* Begin *

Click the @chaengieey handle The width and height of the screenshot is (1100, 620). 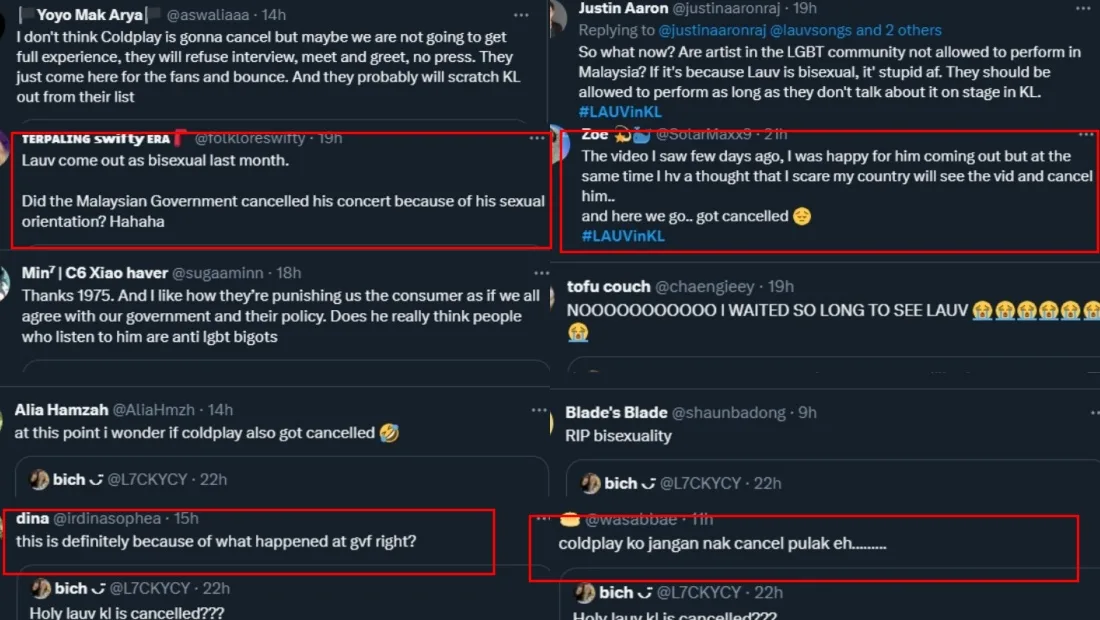coord(711,287)
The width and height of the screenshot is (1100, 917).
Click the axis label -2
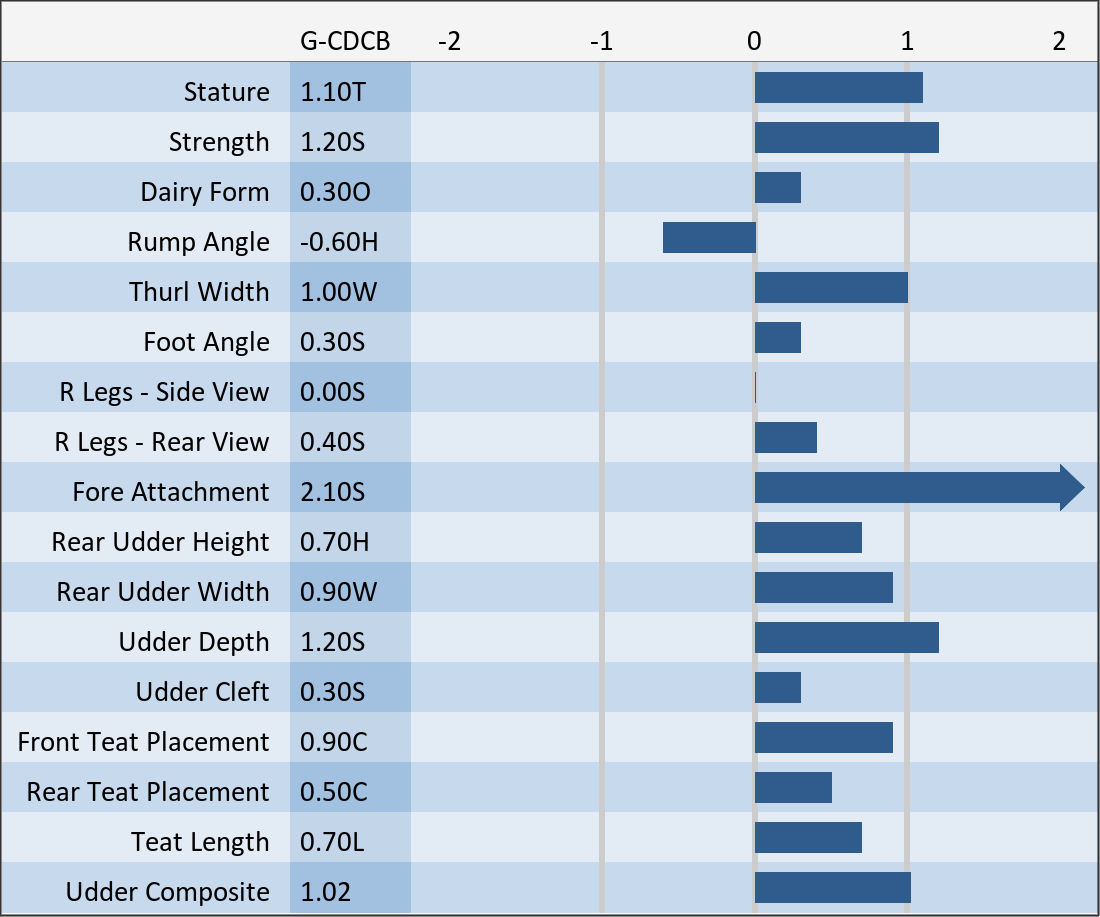[450, 41]
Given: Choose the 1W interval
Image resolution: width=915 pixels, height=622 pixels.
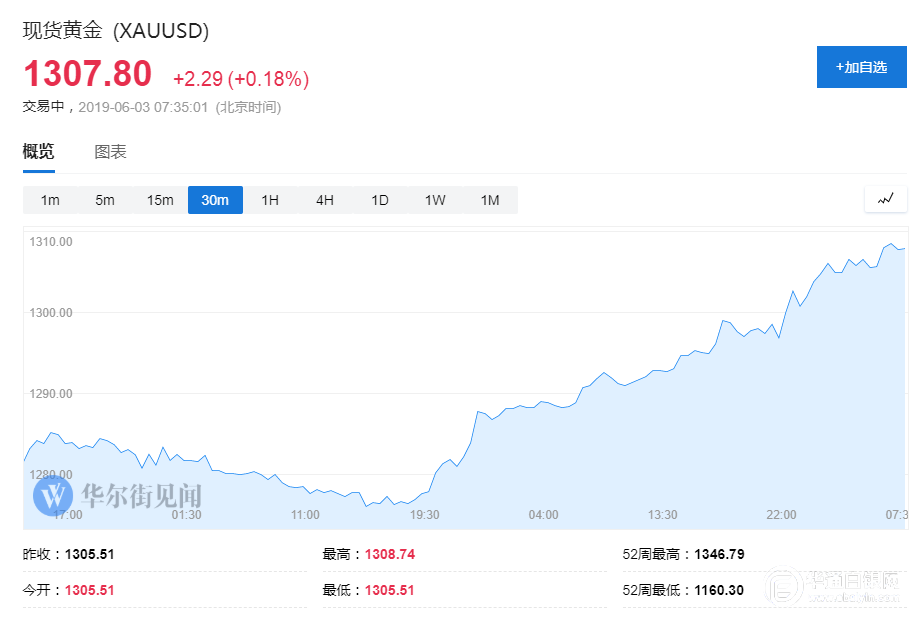Looking at the screenshot, I should (435, 200).
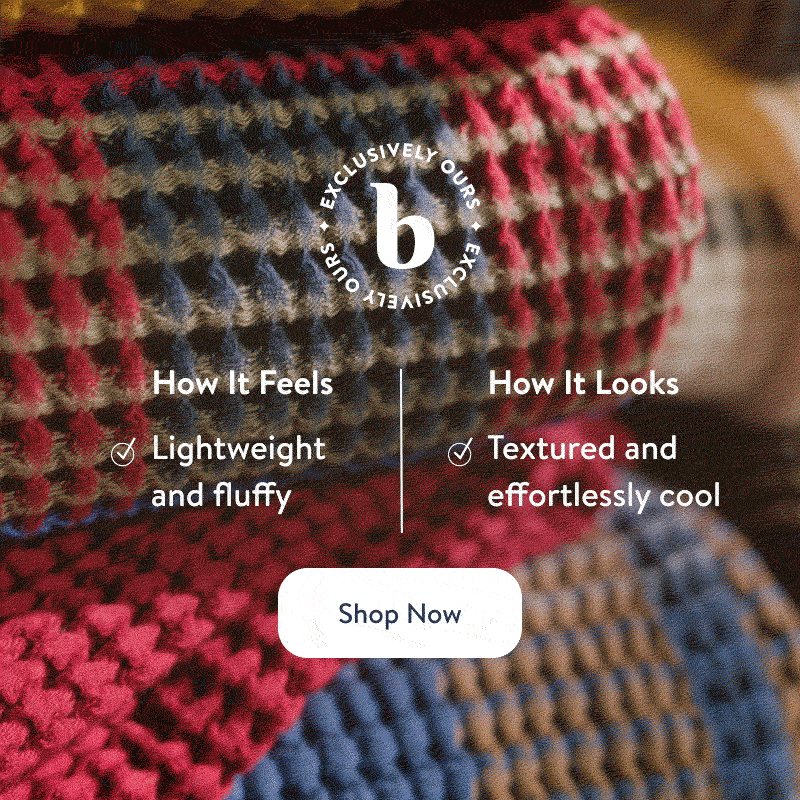The image size is (800, 800).
Task: Click the 'Textured and' text line
Action: pos(582,448)
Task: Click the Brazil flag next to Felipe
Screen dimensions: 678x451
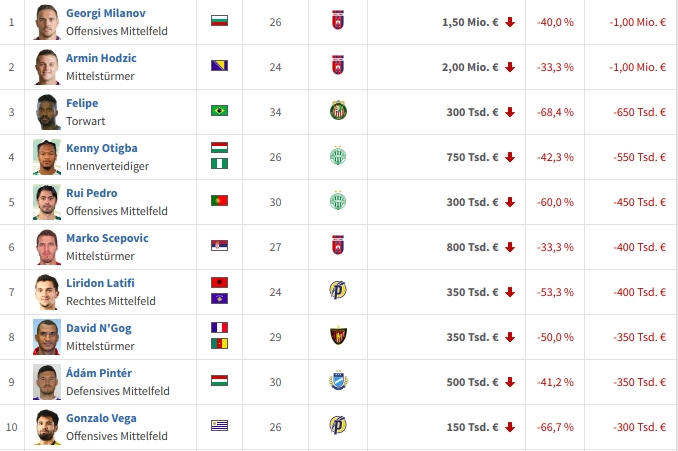Action: (219, 111)
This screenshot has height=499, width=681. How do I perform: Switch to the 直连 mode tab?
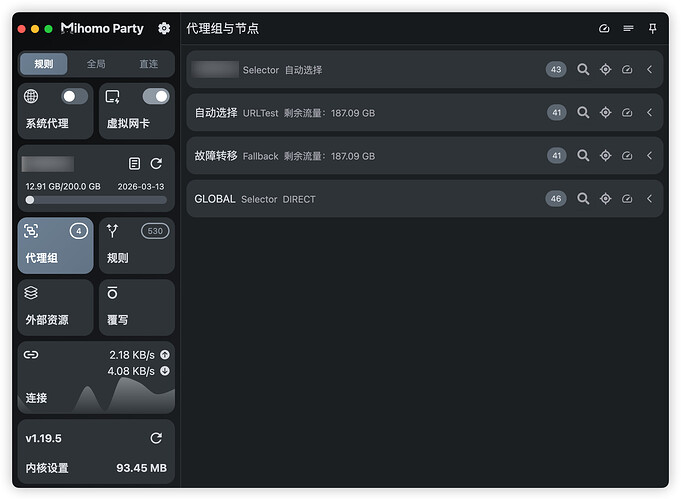pos(149,64)
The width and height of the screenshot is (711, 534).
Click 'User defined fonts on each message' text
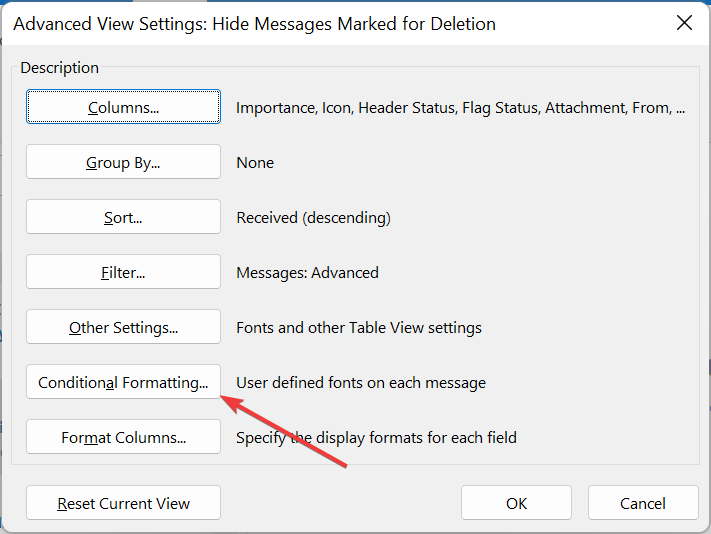361,383
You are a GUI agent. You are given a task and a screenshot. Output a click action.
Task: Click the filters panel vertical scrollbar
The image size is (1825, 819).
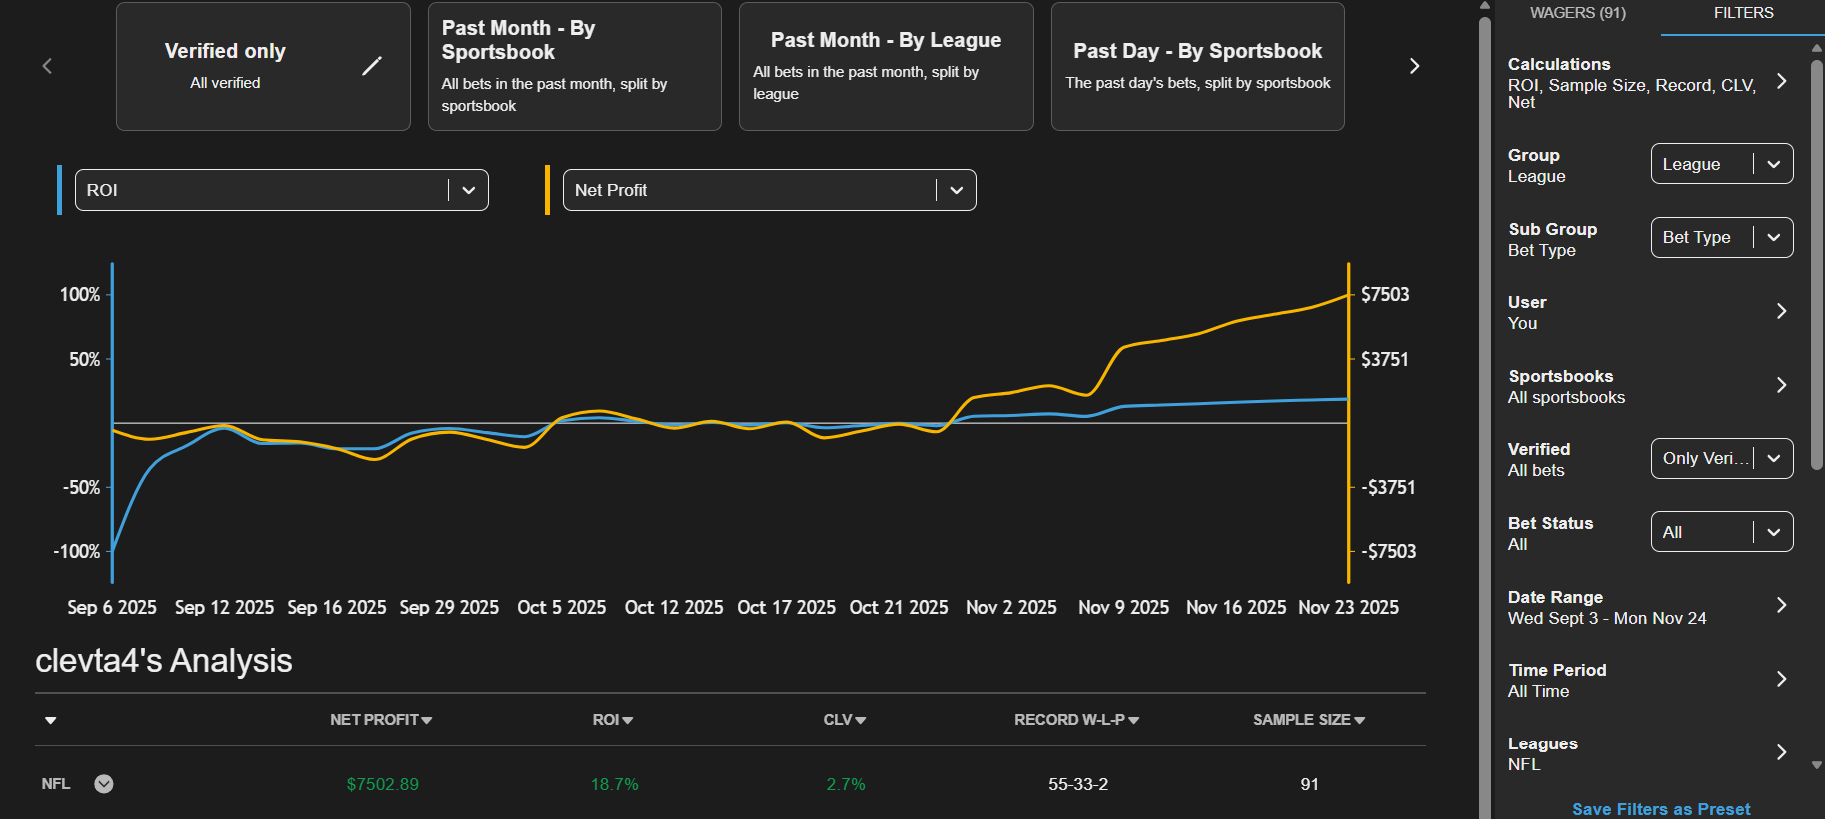[1817, 250]
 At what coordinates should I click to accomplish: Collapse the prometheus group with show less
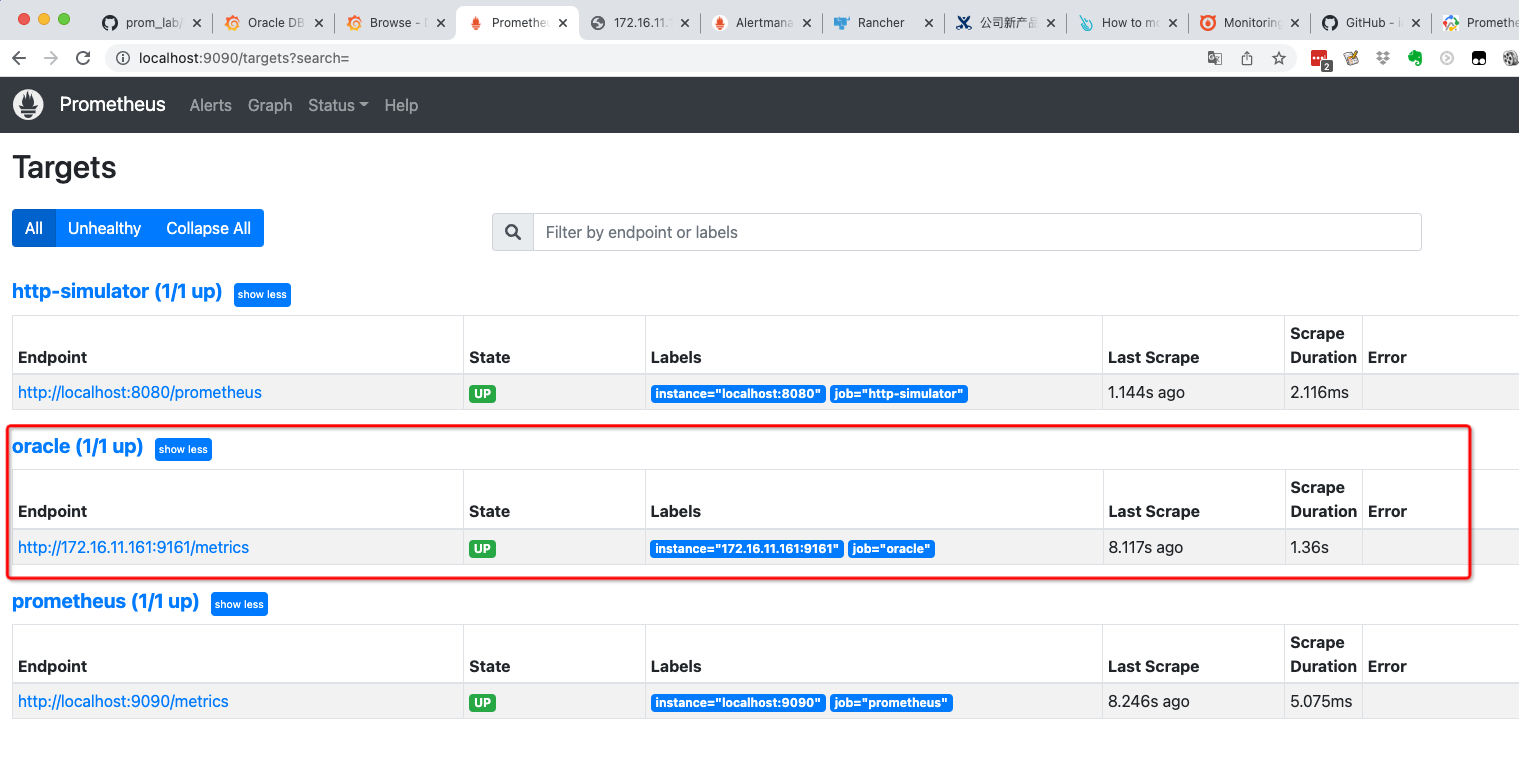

* End *

Given exercise.
Rewrite the data above, from the line containing "You are a GUI" through the end, keeping every line. Multiply each click coordinate given as an answer by 1.3 and round to whole numbers, rounding halves up; leave all other numbers as they are, and omit the pictures.

Result of the task.
You are a GUI agent. You are given a task and a screenshot. Output a click action.
Task: Click the filters panel vertical scrollbar
The image size is (1825, 819).
[2362, 325]
 At what coordinates should I click to accomplish: Collapse the prometheus group with show less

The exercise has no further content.